## Introduction

In this notebook, we will be looking at one of the most important steps in building a machine learning model - **Feature Selection**. How we select our features from the dataset will determine how accurate the model will be when trained and being tested.

We will use some statistical tests like Chi-square to select features which will only improve our model.

In [1]:
# This Python 3 environment comes with many helpful analytics libraries installed
# It is defined by the kaggle/python Docker image: https://github.com/kaggle/docker-python
# For example, here's several helpful packages to load

import numpy as np # linear algebra
import pandas as pd # data processing, CSV file I/O (e.g. pd.read_csv)
from sklearn.feature_selection import chi2, SelectKBest
from sklearn.ensemble import RandomForestClassifier
import matplotlib.pyplot as plt

## Load and Prepare the Dataset

In [1]:
# Load the data

data = pd.read_csv('../input/mobile-price-classification/train.csv')
data.head()

In [1]:
# Split into features and target variables

X = data.iloc[:, :-1]
y = data.iloc[:, -1]

## Compare and Select N-best features using SelectKBest

In [1]:
# Call the constructor to select 10 best features according to their Chi-square tests against the target variable
best_features = SelectKBest(score_func=chi2, k = 10)

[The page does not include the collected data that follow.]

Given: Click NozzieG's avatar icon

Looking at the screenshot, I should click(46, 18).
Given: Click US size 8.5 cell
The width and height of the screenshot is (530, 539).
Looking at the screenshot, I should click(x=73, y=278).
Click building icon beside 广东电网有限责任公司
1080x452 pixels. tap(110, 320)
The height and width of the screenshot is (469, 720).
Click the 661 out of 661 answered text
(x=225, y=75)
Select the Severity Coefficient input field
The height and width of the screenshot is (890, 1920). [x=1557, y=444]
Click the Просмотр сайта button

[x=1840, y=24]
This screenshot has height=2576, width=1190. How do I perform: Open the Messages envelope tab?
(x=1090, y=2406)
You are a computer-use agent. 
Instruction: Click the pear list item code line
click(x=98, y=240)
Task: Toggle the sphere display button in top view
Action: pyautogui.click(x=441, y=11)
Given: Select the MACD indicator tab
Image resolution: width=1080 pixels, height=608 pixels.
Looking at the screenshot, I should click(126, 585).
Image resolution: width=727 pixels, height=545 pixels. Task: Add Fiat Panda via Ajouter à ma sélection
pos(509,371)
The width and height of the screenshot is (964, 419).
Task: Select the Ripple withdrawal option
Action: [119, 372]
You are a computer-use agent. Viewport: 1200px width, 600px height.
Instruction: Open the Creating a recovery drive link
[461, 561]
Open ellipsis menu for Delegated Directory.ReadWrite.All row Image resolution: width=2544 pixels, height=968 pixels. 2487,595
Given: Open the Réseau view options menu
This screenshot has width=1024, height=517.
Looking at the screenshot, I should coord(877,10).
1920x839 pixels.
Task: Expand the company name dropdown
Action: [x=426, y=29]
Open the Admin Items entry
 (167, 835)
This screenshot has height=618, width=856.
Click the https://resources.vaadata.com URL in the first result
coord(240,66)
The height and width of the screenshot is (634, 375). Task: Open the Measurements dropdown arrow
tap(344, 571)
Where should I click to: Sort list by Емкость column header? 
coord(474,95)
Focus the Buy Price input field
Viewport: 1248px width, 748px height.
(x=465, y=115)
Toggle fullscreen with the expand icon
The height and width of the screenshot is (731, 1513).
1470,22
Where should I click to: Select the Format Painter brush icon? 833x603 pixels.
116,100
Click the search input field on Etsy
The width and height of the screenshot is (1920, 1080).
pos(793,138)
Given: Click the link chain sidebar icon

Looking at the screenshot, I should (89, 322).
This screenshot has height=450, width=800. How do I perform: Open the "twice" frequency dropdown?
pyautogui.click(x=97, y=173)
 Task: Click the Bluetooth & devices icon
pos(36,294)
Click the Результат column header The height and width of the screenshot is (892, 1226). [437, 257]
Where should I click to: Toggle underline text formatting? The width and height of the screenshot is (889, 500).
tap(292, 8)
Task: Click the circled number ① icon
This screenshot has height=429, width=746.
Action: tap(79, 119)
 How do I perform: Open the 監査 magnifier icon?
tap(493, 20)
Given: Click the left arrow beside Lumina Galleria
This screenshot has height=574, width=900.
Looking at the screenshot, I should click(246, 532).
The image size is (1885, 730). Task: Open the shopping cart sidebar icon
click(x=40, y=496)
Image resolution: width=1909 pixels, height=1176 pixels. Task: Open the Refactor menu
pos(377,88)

fit = best_features.fit(X, y)

In [1]:
chi_scores = pd.DataFrame(fit.scores_)
columns = pd.DataFrame(X.columns)

featureScores = pd.concat([columns, chi_scores], axis = 1)
featureScores.columns = ['Feature', 'Score']

featureScores.sort_values(by = 'Score', ascending = False)

As we can see from the above DataFrame and from our own experience, the RAM for a smartphone is the most significant feature to determine its price range. Also, some really good indicators are: dimensions of the phone, battery power, and its internal memory.

## Feature Importance

Another techinque which we will be using is the feature importance. Here, we will be using a tree-based model to assign an importance to each of the feature in the dataset.

In [1]:
# Initialize a RandomForestClassifier model and fit our dataset
model = RandomForestClassifier()
model.fit(X, y)

In [1]:
# From this model, we get importance scores for each feature
model.feature_importances_

In [1]:
featureImp = pd.DataFrame(model.feature_importances_, index = X.columns, columns = ['Importance'])
featureImp = featureImp.sort_values(by = 'Importance', ascending = False)
featureImp

Again, we get similar result from the model also. RAM is the most important feature for determining the price range of any mobile.

In [1]:
# Let's plot the importance score for the features
plt.figure(figsize = (10, 5))
plt.xticks(rotation = 90)
plt.bar(featureImp.index, featureImp['Importance'])

From the above plot, we can see that after a fwe features, there isn't much importance left and we can select the first 4-5 features and our model will be sufficiently accurate.